Au contraire de Prudence et de la plupart de ses contemporains, Évangéline avait parfaitement assumé, assumait peut-être encore d’être une authentique chaudasse, ce qui ne pouvait naturellement convenir à un homme comme Bruno, épris avant tout d’un foyer chaleureux et douillet, apte à le distraire des luttes de pouvoir nécessairement inhérentes au jeu politique. Leurs problèmes de couple, en réalité, n’avaient à peu près rien à voir.

« Ah, Paul, tu étais là ? » Bruno ne semblait pas tout à fait réveillé ; son ton était incertain, un peu égaré, heureux cependant. « Tu travaillais encore ?

– Non, pas vraiment. Pas du tout, même. Je m’étais endormi sur mon canapé.

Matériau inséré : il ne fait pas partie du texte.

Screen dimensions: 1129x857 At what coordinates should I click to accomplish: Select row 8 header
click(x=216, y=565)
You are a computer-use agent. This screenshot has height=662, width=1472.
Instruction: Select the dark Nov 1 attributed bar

– Oui, les canapés... » Il avait prononcé le mot avec délice, comme s’il s’agissait d’une invention merveilleuse, dont il venait juste de redécouvrir l’existence. « Moi je dormais mal, poursuivit-il sur un ton tout différent, alors j’ai repensé à un dossier. Tu veux venir boire quelque chose à l’appartement ? On ne peut pas laisser les Chinois en situation de monopole sur les terres rares », enchaîna-t-il presque aussitôt, alors que Paul lui avait déjà emboîté le pas. « Là, je suis en train de finaliser un accord avec Lynas, la société australienne - ils sont durs en négociation, ces Australiens, tu ne peux pas savoir ; ça suffira pour l’yttrium, le gadolinium et le lanthane ; mais il reste plein de problèmes, surtout avec le samarium et le praséodyme ; je suis en contact avec le Burundi et la Russie.

– Ça devrait le faire, avec le Burundi » répondit Paul avec insouciance. Le Burundi était un pays africain ; là s’arrêtaient, à peu près, ses connaissances sur le Burundi ; il le supposait cependant proche du Congo, en raison du syntagme « Congo Burundi », qui flottait dans un coin de sa mémoire sans qu’il puisse lui attribuer de contenu sémantique stable.

« Récemment, le Burundi s’est doté d’une équipe dirigeante tout à fait remarquable, insista Bruno, cette fois sans attendre de réponse.

– J’ai un peu faim, dit Paul, en fait je n’ai pas pensé à manger ce soir, enfin le soir dernier.

– Oui ?... Je crois qu’il me reste un sandwich, enfin une sorte de sandwich, j’avais prévu de le manger cet après-midi. Il n’est peut-être pas très bon, remarque, mais c’est déjà ça. »

Ils pénétrèrent dans l’appartement de fonction, puis Bruno se retourna vers lui. « J’ai oublié, j’étais sorti pour aller chercher un dossier dans mon bureau. Tu peux m’attendre un instant ? »

Son bureau ministériel, celui où il recevait responsables politiques, syndicaux et patrons de grandes entreprises, était situé dans une autre aile, le trajet aller-retour lui prendrait une vingtaine de minutes. Bruno s’était installé un bureau annexe dans une petite pièce de son logement : un simple plateau recouvert de mélamine de faux frêne, sur lequel étaient posés son ordinateur portable et quelques dossiers, complété d’un retour imprimante. Il avait tiré les rideaux, occultant toute vue sur la Seine.